Die Open Data Informationsstelle Berlin hat zur Umsetzung der Maßnahme „Berliner Kerndatensätze veröffentlichen“ eine Übersicht erstellt, welche Kerndatensätze in welcher Berliner Verwaltung vorliegen könnten. Der aktuelle Stand der Veröffentlichung der Kerndatensätze wird nachverfolgt und demnächst auf der Webseite der Open-Data-Strategie präsentiert.
Nach dem Senatsbeschluss sind die Berliner Verwaltungen aufgefordert, gemeinsam mit der ODIS eine Dateninventur in ihren Verwaltungen durchzuführen. Ein „Datenmapping“ als Ergebnis der Dateninventuren ist auch ein wichtiger Schritt und eine wichtige Grundlage für die Etablierung einer Data Governance im Land Berlin. Schließlich wollen wir im Rahmen der Open-Data-Strategie ein Data-Governance-Modell für das Land Berlin vorschlagen, um die Prozesse bei der Arbeit mit Daten zwischen den Senats- und Bezirksverwaltungen sowie den nachgeordneten Behörden zu definieren.

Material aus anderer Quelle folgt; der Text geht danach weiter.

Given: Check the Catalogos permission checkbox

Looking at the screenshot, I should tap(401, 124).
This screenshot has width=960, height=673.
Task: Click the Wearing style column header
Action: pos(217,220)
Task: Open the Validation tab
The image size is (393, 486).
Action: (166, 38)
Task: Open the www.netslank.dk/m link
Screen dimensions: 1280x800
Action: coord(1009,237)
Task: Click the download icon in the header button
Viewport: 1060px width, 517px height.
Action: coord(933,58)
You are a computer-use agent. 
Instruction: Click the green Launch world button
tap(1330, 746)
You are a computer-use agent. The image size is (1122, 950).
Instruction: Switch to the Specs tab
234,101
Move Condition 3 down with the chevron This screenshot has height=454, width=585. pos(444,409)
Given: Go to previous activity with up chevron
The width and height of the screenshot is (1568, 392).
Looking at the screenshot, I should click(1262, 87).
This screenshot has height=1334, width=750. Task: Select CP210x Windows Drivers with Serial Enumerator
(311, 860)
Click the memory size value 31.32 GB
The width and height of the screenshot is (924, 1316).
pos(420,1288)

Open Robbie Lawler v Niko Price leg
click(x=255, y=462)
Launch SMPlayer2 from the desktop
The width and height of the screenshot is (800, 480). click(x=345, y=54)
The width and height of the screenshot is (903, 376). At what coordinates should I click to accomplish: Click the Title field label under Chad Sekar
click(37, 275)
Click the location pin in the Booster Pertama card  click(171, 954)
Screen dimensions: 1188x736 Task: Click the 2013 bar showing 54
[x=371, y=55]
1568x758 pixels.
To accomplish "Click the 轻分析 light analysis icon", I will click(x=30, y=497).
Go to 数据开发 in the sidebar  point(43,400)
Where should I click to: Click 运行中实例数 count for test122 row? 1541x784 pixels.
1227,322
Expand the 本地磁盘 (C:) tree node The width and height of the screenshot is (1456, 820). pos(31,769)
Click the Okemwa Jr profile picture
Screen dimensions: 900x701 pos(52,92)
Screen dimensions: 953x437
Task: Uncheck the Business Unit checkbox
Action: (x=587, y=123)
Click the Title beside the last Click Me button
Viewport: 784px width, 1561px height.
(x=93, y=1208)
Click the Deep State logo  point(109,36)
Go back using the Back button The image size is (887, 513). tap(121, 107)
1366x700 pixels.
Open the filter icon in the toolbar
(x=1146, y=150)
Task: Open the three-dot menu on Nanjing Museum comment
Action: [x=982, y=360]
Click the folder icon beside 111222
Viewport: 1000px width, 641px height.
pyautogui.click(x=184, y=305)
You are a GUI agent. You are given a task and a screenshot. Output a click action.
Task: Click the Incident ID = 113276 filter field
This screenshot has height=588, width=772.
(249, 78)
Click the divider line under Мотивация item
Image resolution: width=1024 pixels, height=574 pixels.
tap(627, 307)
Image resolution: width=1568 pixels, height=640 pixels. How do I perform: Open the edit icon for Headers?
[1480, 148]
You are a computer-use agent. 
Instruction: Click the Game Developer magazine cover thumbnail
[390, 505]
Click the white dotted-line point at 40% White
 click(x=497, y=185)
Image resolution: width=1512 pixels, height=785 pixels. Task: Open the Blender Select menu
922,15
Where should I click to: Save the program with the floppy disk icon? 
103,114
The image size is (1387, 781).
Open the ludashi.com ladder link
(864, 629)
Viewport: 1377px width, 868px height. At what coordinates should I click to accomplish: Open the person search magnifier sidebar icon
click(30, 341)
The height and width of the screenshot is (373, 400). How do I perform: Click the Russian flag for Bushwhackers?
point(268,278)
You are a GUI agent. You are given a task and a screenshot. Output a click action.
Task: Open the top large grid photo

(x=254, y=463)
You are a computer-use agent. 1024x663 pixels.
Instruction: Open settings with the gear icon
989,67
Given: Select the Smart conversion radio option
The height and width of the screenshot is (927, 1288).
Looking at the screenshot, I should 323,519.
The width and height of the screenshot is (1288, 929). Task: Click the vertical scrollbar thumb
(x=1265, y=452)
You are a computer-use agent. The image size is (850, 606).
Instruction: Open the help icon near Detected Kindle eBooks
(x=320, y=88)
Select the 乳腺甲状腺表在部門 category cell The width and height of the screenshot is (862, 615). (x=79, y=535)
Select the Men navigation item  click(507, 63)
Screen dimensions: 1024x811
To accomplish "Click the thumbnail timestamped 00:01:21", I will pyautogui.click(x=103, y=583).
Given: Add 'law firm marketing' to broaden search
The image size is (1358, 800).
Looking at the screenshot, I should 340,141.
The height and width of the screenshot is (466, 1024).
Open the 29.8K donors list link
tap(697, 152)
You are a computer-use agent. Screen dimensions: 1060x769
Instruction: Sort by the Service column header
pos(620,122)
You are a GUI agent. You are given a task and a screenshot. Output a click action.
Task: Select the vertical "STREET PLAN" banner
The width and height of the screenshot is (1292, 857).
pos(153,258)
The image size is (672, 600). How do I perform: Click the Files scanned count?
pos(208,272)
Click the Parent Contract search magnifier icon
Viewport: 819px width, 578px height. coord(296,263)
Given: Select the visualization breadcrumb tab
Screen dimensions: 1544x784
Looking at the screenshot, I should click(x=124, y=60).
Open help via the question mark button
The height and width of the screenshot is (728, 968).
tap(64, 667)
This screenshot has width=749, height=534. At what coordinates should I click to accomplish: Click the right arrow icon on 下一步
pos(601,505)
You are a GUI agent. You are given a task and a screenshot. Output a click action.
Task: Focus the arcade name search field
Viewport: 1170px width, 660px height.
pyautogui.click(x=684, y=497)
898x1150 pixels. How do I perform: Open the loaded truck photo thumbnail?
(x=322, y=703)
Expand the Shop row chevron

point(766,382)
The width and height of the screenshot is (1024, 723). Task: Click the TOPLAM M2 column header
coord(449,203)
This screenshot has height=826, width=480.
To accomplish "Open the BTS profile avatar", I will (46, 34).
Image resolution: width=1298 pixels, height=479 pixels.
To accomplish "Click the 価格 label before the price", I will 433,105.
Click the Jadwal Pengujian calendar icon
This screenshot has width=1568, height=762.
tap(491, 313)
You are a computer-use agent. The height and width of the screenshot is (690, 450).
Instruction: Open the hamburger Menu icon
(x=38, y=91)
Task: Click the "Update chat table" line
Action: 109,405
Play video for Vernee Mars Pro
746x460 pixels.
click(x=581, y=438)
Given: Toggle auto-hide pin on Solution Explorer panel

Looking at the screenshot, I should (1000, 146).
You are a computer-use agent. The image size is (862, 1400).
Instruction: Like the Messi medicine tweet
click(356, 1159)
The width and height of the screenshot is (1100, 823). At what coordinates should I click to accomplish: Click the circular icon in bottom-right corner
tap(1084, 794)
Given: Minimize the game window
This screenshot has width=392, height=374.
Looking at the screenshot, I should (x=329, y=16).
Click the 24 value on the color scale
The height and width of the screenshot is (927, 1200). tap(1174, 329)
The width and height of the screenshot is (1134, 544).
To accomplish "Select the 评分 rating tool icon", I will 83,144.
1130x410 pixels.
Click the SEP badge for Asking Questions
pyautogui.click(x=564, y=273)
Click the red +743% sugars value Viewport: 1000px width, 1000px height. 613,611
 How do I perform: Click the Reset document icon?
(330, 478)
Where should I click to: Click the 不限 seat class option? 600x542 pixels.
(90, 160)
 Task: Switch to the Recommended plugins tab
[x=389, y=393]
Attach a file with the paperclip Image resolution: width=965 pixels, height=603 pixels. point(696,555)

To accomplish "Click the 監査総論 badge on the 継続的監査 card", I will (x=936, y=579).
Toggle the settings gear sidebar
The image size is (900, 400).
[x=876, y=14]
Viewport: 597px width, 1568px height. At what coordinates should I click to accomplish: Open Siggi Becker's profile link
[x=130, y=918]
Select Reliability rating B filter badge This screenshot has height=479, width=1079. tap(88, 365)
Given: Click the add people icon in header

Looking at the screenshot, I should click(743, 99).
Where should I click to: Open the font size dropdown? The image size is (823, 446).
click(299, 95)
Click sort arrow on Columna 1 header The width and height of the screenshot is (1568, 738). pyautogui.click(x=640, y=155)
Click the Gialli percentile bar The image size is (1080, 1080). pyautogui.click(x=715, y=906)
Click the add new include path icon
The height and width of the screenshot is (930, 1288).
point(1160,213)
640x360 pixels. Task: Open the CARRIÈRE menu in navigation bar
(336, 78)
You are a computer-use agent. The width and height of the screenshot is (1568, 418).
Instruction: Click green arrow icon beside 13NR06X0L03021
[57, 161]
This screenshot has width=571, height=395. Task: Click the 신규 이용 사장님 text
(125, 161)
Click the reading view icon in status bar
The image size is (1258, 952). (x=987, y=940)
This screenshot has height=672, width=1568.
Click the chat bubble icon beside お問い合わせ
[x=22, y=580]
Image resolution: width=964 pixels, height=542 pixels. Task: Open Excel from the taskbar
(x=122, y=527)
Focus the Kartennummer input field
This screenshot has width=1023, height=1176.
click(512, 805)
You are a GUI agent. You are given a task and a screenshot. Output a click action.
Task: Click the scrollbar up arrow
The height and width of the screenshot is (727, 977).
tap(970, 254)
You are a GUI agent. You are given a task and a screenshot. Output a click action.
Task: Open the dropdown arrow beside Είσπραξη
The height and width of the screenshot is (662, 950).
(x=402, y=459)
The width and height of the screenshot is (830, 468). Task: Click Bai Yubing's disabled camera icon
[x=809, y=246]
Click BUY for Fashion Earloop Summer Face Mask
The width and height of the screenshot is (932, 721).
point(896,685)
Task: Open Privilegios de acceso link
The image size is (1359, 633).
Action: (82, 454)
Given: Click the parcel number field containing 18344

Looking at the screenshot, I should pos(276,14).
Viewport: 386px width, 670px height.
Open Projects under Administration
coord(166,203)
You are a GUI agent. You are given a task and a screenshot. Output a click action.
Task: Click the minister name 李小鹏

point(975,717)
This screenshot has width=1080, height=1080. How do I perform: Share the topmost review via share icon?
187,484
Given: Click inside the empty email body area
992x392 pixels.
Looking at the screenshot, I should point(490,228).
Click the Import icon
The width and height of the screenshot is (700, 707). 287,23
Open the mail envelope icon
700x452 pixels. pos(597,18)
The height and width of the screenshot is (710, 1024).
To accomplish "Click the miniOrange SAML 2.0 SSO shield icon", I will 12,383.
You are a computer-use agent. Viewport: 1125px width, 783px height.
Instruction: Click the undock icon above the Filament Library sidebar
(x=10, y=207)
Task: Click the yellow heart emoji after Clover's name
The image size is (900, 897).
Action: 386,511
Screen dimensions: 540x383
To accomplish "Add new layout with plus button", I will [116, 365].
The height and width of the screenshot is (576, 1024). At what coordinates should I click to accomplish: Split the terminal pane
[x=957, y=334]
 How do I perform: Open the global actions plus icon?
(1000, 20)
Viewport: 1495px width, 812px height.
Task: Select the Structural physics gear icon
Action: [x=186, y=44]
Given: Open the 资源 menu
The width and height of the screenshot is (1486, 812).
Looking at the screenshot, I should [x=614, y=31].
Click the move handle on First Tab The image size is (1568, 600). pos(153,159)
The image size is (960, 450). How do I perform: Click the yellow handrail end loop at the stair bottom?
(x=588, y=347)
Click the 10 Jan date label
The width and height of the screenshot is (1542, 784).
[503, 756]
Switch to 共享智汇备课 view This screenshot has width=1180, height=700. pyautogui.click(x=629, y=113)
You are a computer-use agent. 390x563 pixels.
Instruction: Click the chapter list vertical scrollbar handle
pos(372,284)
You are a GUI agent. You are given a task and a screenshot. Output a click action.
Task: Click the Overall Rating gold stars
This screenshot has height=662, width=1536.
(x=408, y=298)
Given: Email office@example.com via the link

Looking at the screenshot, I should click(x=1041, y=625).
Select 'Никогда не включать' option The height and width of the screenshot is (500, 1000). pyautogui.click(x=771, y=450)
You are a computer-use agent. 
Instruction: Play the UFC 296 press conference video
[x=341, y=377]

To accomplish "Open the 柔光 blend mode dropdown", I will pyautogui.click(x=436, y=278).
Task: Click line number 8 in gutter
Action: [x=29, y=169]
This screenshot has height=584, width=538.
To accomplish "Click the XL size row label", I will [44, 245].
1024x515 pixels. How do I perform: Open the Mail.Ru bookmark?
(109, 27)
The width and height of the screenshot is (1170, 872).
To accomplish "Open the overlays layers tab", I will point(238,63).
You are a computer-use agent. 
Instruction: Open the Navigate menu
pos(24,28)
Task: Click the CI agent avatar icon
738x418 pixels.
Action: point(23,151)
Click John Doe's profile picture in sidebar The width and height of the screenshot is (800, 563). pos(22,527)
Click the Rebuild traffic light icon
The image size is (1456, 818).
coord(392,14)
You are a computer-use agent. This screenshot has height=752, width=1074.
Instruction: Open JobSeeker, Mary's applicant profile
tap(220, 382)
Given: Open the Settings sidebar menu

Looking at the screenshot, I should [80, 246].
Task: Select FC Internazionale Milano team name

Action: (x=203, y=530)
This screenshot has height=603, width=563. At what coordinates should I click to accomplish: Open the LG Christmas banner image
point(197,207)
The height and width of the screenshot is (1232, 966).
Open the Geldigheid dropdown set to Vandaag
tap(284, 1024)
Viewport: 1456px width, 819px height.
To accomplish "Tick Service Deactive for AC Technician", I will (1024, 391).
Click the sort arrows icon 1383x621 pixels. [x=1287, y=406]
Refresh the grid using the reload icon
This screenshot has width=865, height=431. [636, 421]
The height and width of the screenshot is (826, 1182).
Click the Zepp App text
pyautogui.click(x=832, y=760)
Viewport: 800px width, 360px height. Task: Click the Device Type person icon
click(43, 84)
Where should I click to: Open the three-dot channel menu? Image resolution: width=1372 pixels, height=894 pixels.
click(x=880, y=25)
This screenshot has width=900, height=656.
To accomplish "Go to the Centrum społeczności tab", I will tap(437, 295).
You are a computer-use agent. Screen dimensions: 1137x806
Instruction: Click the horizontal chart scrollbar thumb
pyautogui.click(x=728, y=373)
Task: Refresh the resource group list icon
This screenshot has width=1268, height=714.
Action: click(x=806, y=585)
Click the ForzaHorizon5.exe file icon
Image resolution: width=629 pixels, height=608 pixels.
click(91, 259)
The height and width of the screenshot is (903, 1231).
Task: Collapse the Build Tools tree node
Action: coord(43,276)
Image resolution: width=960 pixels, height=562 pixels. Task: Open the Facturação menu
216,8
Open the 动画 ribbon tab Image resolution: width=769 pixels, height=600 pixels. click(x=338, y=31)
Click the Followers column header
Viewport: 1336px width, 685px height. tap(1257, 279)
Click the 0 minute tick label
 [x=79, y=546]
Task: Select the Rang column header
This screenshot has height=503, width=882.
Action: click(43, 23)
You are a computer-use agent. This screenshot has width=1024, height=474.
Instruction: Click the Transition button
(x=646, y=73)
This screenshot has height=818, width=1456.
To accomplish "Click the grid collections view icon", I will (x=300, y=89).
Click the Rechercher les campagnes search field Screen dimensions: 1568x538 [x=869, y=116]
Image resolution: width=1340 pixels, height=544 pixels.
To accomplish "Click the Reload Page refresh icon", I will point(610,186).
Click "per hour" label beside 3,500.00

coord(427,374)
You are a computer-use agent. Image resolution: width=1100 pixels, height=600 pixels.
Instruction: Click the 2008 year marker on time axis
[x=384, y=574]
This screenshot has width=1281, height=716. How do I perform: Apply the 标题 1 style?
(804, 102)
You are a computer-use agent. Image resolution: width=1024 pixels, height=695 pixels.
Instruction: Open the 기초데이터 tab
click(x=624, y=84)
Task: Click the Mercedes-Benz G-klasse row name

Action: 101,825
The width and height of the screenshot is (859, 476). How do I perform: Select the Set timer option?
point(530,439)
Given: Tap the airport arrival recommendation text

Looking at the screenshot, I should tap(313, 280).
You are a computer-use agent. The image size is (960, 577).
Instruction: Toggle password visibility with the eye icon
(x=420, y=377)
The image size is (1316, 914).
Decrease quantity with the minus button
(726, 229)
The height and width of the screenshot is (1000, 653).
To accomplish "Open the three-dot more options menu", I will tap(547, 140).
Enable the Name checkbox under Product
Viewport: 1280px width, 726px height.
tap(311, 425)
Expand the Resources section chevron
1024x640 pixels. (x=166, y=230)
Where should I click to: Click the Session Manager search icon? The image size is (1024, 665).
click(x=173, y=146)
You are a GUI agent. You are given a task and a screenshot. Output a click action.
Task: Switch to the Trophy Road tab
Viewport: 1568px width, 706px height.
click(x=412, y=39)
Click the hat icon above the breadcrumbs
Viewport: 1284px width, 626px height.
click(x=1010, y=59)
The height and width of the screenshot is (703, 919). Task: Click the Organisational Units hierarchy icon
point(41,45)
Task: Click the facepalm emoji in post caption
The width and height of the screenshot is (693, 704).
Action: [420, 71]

Insgesamt sind dies wichtige Schritte auf dem Weg zur vollständigen Umsetzung der Berliner Open-Data-Strategie. Mit dem Senatsbeschluss hat sich das Land Berlin verpflichtet, den Nutzen von Open Data weiter zu maximieren und den Umfang der veröffentlichten Daten kontinuierlich zu erweitern, um den Bedürfnissen der Bürgerinnen und Bürger gerecht zu werden.
Frage: Zu guter Letzt: Was ist Ihr Lieblingsdatensatz im Open-Data-Portal?
Mein Lieblingsdatensatz sind die Baumkatasterdaten, weil viele Anwendungen aus diesem Datensatz entstanden sind wie „Gieß den Kiez“.
ODIS
Die Open Data Informationsstelle Berlin (ODIS) begleitet die Stadt auf dem Weg zu einer partizipativen, nachhaltigen und datengetriebenen Gesellschaft mit dem Schwerpunkt auf die Bereitstellung und Nutzung offener Daten.